REQUEST: Output every one of the entries below verbatim, keeping each line unchanged and in its original order.

[Entries for locating words and elements]
────────────────

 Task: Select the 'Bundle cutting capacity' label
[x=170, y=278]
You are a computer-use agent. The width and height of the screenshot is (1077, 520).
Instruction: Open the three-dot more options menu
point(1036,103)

────────────────

REPLY TO THE TASK:
 Task: Select the 'Bundle cutting capacity' label
[x=170, y=278]
You are a computer-use agent. The width and height of the screenshot is (1077, 520).
Instruction: Open the three-dot more options menu
point(1036,103)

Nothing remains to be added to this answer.